In my day the sight of an old codger panting quietly would have allowed the courtesy of the offer of a bottle or two, sadly no longer. They were a little noisy but very smart and no trouble. At least it gave the rest of the carriage the chance to listen to their conversation and judge their life, it's style and interests.
Essentially, these involved, sport, beer, money, beer, the usual entertainments and of course, beer. So what changes, you might ask, justifiably? One thing that has is the money and on my return later in the day it gave cause for thought. But not beer, although a bottle of fizz was involved.
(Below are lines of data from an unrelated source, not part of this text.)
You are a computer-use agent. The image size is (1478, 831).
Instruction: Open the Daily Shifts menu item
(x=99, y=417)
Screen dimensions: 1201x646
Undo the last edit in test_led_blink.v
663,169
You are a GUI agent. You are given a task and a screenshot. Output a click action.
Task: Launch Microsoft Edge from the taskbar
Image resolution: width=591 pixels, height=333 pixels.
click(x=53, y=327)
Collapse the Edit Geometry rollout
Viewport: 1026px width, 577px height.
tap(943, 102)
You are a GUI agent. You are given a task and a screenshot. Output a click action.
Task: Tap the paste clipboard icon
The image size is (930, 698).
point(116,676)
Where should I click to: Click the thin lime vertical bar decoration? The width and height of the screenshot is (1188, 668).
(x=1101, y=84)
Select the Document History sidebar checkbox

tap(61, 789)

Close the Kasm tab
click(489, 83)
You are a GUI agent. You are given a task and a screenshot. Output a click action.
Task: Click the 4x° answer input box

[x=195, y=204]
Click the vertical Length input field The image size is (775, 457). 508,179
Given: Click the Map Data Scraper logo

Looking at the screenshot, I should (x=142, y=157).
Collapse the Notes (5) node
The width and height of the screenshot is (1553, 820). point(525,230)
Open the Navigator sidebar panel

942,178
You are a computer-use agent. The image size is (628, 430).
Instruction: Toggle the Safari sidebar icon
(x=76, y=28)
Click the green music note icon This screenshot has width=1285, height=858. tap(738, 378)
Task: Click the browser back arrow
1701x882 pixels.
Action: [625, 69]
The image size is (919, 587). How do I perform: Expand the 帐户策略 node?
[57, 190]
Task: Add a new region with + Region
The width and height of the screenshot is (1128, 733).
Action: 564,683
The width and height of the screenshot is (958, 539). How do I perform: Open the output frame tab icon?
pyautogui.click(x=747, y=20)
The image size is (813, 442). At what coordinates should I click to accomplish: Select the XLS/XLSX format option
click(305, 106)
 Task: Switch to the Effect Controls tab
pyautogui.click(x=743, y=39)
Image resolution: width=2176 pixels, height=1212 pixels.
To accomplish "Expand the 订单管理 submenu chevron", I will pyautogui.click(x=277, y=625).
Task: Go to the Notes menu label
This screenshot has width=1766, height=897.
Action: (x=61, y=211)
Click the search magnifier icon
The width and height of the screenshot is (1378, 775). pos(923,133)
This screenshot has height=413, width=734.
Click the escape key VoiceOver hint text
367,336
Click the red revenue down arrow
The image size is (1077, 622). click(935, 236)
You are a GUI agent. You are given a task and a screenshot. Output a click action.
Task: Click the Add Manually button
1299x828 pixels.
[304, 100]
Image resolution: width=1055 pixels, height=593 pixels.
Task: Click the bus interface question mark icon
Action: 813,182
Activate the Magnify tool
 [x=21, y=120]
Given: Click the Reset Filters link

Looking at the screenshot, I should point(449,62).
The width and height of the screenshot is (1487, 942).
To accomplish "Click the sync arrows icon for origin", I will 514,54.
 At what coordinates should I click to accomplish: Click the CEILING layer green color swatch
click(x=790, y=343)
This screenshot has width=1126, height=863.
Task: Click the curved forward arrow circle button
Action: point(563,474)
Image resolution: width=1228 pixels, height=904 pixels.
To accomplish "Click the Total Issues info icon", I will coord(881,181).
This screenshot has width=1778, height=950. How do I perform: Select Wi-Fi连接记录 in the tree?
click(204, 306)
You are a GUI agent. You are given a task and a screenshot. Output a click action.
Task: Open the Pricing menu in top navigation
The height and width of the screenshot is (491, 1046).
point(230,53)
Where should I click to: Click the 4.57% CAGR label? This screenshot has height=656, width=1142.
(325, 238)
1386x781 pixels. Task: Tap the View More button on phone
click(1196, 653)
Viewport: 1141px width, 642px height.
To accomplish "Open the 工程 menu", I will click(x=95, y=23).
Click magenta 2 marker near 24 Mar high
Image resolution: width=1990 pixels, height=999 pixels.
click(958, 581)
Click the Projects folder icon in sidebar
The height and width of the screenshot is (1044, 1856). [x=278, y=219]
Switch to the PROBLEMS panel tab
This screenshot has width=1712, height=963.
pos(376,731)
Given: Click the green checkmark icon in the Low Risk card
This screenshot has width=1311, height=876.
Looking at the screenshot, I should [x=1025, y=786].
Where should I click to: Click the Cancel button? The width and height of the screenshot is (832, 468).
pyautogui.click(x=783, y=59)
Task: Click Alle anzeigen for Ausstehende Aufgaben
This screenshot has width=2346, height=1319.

At a patisserie in Covent Garden, the chit tells me £7.80 was spent for unexpected extra marching rations on a small baguette, a pastry and two half litre bottles of water. When first in London as a Hampstead hearty nearly sixty years ago that sum in cash would have kept me for a week in decent digs and a modest but active life style.
On the train the chatter mentioned the price of tickets at sports events. For some special events hundreds of pound were involved and for leading soccer matches many tens of pounds. Yet even only thirty to forty years ago four of us were in a stand at Anfield, the Liverpool ground, for less than a fiver.
Inevitably there was passing reference to property and the figures involved were a hundred fold on those of forty to fifty years ago. In their talk there were many items where a lot of "grands", that is thousands, were the norm. This is inflation and despite claims of "low" or "managed" forms it has been with us now for all the lives of many of the living. So most or nearly all now cannot understand what life is like without it.
There are a great many problems with statistics in comparing with the past and this item is not enough for that, but even the matter of the price of a loaf is not simple. The Chorleywood process, new varieties of grain, new methods, forms of transport and all the rest have impacted, let alone that bread for very many is no longer the staple but an optional item.
Money, however, is at the heart of politics, the class system, how we run our lives and almost all the major decisions. When money becomes uncertain and unstable then so does the way humanity conducts its affairs.
We have not had monetary stability recently we have only had less instability than before. The signs are that this "truce" in the war of our wants and desires may be about to break down and another age of serious instability is on the way.
Few can recognise what could happen, fewer are prepared for the consequences and all will be affected. Recently, the instability we have had has allowed the rich to become richer and greater disparities of wealth and income.
But it can happen if a real monetary storm occurs that even the rich may not be able to ride it. If they cannot then nobody will. So when our governors talk of "controlling" inflation when it is clear they are not and perhaps cannot anything can happen.
The young men then may need a crate of money to buy a bottle of beer.